A.G.
Our 8yo has been diagnosed with anxiety, and many of his struggles are similar to what CoCoMom described. He is a perfectionist, and is extremely hard on himself. Even when he was younger this was an issue, wanting his drawings and handwriting to be perfect. Now it's centered around every grade needing to be a 100, even when he's working on challenging subjects. That is his expectation, not ours. He has extreme anxiety before tests, causing all sorts of stomach issues, but he usually ends up doing well on the tests. My brother was/is exactly the same way.
He also struggles with time, and has since he was very young, even as young as 3 or 4. He hates birthdays because he worries about getting older, moving out of the house, and eventually getting old and dying. This is extremely stressful for him. He struggles with it for weeks before his birthday, and for a bit afterward too. He also LOVES the holidays, but gets so upset at the thought of them ending that he begins getting anxious about when they will end before we even get to Thanksgiving. I spend a ton of time with him trying to help him learn to appreciate the moment. He has a calendar in his room where he can check off the days, but it's more so that he can see that we still have so many days left to enjoy.
He gets anxious at the end of the school year because he loves school so much that he doesn't want it to end, but then gets upset at the end of the summer because he loves summer so much that he doesn't want that to end either. He just doesn't handle transitions well, but he doesn't have behavioral issues either. He just gets anxious and sad, but he doesn't behave badly.
As for seeking help, his anxiety has always been an issue, and we've discussed it off and on (briefly) with his pediatrician for years, but it didn't become a major concern until this school year. This year his anxiety intensified. We started asking for help from the school counselor. Our son loves her, and feels comfortable with her, so we figured it was a good place to start. I'm not sure how much she has really helped him, but he likes knowing she is there to help him, so that alone may help him some with anxiety at school. His teacher this year is also fabulous. Her daughter has always struggled with anxiety, so she is good about noticing when he is feeling anxious, and she tries to help him feel more at ease.

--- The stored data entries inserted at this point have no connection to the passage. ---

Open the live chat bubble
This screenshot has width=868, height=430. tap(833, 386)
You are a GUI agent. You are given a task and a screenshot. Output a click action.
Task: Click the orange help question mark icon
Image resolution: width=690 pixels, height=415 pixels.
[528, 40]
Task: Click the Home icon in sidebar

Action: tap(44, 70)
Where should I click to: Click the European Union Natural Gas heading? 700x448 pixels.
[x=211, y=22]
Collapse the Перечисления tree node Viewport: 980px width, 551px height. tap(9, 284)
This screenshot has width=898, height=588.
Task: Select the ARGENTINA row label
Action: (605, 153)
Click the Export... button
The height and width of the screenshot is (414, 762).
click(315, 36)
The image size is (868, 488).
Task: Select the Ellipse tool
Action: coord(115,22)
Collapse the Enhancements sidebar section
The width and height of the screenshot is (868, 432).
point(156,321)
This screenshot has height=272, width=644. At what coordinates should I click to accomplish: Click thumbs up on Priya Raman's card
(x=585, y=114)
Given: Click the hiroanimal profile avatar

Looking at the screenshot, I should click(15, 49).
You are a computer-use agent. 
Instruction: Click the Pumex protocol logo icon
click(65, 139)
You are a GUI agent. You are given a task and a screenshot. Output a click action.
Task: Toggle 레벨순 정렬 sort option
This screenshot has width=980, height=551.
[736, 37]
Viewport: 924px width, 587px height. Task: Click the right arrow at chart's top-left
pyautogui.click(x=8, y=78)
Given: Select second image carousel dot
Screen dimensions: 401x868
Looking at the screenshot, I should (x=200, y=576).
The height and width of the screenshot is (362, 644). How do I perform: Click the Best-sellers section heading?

I also met with his pediatrician who knows our son very well. We discussed having him meet with a psychiatrist or psychologist, but feel that my son would feel even more anxious in that situation. He feels that what we're doing now is working best. Our son is happy and well-adjusted most of the time, and we help him through his anxious times. He did suggest that our son spend some time talking to my brother about how he deals with his anxiety. My son loves his uncle, and it will likely help him to know that he isn't alone in feeling anxious. My husband, oldest son, and I are all extremely laid-back, and this is obvious to our youngest son. He feels like the odd man out sometimes, and has expressed to us that we just don't understand how he feels. It breaks my heart when he says that because he sounds so alone. The doctor suggested that my brother may be able to give our son some tips on how to handle the anxiety, but even more importantly, could offer emotional support.
I'm really sorry this got so long. This has been a long, difficult road for us this semester, not knowing what to do. Like I said, he is so happy most of the time, but then when he's in a bad stretch - it's awful. I hope that you find the help you need.